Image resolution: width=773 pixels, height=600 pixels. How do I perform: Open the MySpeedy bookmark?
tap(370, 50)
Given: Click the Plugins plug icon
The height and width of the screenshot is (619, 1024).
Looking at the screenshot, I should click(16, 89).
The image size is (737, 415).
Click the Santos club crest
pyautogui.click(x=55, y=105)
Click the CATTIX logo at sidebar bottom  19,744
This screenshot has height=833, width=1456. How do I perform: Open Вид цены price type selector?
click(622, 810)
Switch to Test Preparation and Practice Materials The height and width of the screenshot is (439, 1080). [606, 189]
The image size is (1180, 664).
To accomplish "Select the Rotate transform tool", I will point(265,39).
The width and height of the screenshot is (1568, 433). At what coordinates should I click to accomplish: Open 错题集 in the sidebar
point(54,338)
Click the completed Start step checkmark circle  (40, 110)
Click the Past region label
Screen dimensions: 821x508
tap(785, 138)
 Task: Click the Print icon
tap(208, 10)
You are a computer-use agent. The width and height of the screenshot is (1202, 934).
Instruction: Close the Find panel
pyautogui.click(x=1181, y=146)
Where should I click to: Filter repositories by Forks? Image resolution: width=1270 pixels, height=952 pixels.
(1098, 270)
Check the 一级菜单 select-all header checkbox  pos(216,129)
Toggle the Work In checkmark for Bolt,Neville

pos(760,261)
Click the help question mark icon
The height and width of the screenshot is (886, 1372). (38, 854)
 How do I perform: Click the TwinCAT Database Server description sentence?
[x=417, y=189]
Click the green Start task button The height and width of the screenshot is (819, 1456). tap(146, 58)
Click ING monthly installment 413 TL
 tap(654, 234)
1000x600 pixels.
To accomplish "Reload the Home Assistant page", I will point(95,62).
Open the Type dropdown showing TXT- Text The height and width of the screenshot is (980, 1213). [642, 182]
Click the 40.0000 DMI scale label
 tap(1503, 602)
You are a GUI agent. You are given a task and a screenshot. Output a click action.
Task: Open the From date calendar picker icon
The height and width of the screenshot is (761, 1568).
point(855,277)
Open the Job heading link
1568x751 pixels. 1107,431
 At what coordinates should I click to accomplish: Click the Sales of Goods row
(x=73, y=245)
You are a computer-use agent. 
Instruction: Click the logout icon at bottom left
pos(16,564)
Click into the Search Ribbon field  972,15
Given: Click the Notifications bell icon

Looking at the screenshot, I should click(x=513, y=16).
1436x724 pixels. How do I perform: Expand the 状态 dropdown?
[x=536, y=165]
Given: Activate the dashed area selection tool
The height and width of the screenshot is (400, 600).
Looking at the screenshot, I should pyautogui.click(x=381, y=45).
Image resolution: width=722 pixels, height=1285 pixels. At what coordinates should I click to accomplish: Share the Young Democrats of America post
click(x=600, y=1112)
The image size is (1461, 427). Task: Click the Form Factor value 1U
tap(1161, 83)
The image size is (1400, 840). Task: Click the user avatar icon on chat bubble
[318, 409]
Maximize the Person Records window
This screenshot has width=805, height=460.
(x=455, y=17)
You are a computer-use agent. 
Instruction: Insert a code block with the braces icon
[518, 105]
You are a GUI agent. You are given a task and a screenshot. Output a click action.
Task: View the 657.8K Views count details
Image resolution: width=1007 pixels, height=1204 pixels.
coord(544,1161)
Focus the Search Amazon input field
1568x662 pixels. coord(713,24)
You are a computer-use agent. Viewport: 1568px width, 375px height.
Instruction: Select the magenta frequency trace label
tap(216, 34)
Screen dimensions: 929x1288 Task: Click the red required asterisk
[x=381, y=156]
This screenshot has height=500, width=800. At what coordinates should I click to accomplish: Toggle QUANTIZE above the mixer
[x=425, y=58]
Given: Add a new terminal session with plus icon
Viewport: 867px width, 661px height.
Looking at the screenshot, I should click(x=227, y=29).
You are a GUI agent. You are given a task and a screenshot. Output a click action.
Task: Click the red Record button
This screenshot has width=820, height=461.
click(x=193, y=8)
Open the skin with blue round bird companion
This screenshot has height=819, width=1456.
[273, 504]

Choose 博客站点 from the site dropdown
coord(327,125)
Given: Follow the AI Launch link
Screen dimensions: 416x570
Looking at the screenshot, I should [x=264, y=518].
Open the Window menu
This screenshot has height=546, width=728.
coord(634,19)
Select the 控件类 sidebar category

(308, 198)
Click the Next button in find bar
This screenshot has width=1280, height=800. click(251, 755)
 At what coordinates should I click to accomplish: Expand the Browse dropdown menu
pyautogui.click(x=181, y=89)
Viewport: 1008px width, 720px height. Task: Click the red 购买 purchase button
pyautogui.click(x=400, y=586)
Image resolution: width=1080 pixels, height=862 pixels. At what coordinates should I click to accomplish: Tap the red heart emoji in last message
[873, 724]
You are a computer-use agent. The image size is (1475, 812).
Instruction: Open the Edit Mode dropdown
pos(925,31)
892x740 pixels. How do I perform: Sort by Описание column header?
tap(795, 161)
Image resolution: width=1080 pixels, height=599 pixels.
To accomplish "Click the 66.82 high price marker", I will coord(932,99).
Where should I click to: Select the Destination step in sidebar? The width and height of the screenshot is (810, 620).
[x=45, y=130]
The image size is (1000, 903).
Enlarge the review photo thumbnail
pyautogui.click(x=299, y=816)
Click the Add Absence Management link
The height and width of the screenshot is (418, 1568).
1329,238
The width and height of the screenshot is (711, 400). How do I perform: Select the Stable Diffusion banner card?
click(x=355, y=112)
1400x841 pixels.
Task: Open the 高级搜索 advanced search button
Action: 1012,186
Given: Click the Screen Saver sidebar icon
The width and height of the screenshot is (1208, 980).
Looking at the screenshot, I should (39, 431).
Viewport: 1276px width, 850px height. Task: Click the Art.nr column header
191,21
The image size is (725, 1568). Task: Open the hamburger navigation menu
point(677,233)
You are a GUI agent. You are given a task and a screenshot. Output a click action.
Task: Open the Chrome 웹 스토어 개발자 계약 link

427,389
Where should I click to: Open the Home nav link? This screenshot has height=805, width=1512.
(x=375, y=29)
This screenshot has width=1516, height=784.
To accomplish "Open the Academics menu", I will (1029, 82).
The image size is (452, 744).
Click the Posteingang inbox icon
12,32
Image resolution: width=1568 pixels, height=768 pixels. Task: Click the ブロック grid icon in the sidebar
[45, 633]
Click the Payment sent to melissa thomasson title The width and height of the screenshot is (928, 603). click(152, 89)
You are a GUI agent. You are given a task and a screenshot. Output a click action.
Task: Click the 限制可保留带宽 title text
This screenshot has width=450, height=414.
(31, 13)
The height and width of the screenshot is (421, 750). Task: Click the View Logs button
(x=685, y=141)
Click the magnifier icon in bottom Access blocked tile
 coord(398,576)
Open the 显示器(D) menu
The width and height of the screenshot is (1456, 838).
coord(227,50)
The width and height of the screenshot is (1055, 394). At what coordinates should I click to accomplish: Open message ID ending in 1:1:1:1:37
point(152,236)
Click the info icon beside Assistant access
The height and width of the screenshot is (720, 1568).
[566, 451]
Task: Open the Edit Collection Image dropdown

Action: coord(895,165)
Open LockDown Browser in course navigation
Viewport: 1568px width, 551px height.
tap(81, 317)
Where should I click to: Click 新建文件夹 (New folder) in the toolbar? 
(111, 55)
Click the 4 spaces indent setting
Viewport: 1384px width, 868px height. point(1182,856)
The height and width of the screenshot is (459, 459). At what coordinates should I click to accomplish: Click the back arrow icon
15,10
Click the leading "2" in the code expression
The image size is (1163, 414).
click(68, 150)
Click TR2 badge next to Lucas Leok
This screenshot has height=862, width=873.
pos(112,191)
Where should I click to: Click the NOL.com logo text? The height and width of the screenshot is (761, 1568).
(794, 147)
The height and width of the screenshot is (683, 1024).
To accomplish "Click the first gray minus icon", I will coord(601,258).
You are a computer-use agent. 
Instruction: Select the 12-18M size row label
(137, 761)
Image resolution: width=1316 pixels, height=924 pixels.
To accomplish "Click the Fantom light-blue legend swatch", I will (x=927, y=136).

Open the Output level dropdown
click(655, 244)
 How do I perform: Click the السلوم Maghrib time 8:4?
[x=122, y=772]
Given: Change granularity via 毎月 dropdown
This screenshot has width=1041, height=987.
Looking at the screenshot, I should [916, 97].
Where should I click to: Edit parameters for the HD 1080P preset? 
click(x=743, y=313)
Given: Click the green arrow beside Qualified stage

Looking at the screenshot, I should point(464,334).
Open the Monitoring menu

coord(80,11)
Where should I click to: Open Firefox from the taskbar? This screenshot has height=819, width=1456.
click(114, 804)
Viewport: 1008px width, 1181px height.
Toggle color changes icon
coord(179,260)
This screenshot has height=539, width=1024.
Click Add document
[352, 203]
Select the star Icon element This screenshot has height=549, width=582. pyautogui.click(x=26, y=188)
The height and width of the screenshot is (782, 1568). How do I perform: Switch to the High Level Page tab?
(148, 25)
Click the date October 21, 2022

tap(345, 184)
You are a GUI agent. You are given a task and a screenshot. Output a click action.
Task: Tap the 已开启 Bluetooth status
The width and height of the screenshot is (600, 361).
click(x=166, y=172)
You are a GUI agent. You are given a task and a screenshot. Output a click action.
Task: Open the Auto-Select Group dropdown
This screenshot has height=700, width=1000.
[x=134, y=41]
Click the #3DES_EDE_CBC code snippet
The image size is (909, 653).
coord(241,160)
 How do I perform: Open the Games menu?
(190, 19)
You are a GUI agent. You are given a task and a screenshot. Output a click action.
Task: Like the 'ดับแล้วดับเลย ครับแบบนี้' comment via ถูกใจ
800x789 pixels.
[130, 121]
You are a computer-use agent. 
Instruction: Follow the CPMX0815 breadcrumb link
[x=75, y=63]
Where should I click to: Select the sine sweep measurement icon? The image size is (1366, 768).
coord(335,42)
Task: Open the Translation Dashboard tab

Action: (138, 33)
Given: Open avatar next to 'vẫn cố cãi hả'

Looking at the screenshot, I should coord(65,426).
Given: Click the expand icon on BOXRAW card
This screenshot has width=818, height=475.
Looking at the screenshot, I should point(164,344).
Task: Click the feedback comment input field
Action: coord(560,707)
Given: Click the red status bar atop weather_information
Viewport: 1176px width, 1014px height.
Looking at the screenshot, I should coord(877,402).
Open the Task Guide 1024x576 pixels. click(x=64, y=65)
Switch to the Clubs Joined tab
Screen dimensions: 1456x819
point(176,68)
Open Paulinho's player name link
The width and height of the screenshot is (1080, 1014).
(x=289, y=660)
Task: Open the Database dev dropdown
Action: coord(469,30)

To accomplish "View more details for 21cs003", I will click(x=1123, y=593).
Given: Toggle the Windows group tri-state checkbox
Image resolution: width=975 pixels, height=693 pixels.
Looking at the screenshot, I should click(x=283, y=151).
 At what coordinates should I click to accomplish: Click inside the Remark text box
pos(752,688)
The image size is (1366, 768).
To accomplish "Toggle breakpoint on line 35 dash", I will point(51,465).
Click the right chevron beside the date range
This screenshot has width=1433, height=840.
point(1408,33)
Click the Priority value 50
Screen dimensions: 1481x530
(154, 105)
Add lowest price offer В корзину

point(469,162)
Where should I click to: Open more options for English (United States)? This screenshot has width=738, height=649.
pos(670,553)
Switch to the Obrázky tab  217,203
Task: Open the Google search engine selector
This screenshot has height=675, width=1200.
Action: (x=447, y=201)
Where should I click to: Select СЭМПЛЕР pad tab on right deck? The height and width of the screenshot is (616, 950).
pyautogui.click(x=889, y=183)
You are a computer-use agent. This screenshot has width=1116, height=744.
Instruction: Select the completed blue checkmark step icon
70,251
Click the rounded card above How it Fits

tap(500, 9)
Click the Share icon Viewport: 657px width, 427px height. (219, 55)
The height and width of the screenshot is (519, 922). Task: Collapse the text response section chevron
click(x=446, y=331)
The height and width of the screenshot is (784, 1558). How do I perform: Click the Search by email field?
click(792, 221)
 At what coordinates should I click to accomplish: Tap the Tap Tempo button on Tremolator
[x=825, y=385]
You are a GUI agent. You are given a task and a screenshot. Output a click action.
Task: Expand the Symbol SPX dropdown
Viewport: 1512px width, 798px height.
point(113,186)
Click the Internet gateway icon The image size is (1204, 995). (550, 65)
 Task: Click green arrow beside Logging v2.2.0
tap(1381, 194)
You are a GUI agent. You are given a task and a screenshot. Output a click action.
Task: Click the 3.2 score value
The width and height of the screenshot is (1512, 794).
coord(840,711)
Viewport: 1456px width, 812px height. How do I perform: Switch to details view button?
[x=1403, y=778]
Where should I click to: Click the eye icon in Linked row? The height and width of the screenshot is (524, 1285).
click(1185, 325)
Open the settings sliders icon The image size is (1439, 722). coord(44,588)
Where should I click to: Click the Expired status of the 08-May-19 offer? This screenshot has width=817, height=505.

********************

Short task
Find every line in the items that contains the word "more", and copy each of those lines in full.

Response for this exercise
To accomplish "View more details for 21cs003", I will click(x=1123, y=593).
Where should I click to: Open more options for English (United States)? This screenshot has width=738, height=649.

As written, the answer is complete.